The revised asthma guidelines

Summary
Background - In the year 2002, the National Asthma Education and Prevention Program (NAEPP) issued an update to its recommendations about the diagnosis and management of asthma based on reviews of more recent evidence and consensus decisions of the Expert Panel convened.

Findings - As reviewed recently by Stoloff, a member of the Expert Panel involved, the main addition/revisions to existent recommendations were: 1) inhaled corticosteroids (ICS) are the preferred initial therapy for persistent asthma (PA) of all degrees of severity; 2) for patients with moderate PA, addition of an inhaled long-acting beta agonist (LABA - such as salmeterol or formoterol) to low dose ICS therapy leads to better symptoms control, improved lung function and decreased need for rescue medication than the with ICS treatment alone. Indeed, adding an LABA is preferable to doubling the dose of ICS to improve asthma control; 3) addition of an LABA may permit reduction of the dose of ICS needed for asthma control. This is quite important since adverse systemic effects of ICS such as a decrease in growth velocity appear to be ICS dose-dependent. Such decreases in growth velocity appear to be non-progressive and may be reversible; 4) for severe asthma not adequately controlled on a combination of medium dose ICS plus LABA, increasing the daily ICS dose above 800-1000 mcg/day generally affords only a modest added benefit while definitely increasing the potential for adverse systemic effects.

Reference
J Respir Dis 2004;25:210-19

Editor's Comments
This nice succinct review of the updated NAEPP treatment recommendations make some important points. One of the most important, in my opinion, was shown in a graph that illustrates the impressive dose-dependent increase in ICS efficacy in asthma (usually up to daily doses of 400-800 mcg/day in adults for most ICS agents, perhaps a lower daily dose for fluticasone). Above those daily doses, there is relatively little added benefit but a significant increase potential for adverse systemic effects. Severe asthmatics may require additional therapy such as the lowest dose of oral steroids needed for asthma control.

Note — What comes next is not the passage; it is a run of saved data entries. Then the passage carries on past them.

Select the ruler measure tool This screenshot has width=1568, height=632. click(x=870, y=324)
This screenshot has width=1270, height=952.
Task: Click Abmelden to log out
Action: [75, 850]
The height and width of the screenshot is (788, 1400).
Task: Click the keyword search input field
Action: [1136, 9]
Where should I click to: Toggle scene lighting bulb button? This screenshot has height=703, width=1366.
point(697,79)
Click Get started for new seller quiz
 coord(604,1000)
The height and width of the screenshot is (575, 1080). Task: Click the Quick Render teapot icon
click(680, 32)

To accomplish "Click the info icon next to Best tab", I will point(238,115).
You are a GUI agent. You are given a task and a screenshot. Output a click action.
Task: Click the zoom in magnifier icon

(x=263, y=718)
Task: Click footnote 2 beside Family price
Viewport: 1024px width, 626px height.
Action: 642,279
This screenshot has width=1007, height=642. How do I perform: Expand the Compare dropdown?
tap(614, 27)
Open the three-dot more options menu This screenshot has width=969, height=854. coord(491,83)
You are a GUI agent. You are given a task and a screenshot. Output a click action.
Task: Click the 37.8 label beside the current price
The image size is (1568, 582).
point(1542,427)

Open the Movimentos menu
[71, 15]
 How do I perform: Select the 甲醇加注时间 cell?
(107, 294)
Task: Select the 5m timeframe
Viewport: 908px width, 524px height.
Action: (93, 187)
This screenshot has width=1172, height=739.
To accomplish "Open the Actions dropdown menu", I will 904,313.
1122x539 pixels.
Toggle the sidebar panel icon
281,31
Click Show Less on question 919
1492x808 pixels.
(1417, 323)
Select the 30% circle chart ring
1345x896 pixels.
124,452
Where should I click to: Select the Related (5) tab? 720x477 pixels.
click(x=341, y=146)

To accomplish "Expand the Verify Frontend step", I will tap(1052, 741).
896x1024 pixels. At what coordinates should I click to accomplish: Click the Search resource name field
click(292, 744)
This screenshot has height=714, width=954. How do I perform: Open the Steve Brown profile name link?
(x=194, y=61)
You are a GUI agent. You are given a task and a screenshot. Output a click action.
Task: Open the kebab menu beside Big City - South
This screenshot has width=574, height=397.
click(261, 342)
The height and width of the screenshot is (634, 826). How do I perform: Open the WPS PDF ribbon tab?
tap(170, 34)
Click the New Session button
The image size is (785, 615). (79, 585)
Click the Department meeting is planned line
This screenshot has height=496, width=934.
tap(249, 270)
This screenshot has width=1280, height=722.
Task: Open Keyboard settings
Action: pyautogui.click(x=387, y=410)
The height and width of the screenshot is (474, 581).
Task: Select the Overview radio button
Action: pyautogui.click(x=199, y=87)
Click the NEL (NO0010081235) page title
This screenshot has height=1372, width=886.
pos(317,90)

Of note, this review commented that ICS is the preferred controller medication for asthma in children < 5 years without an initial trial of inhaled cromolyn/nedocromil (as formerly recommended). Leukotriene antagonist (LA) agents may e considered an alternative but not preferred to ICS therapy in young children because of the lack of good controlled comparisons of LA and ICS treatments in young children.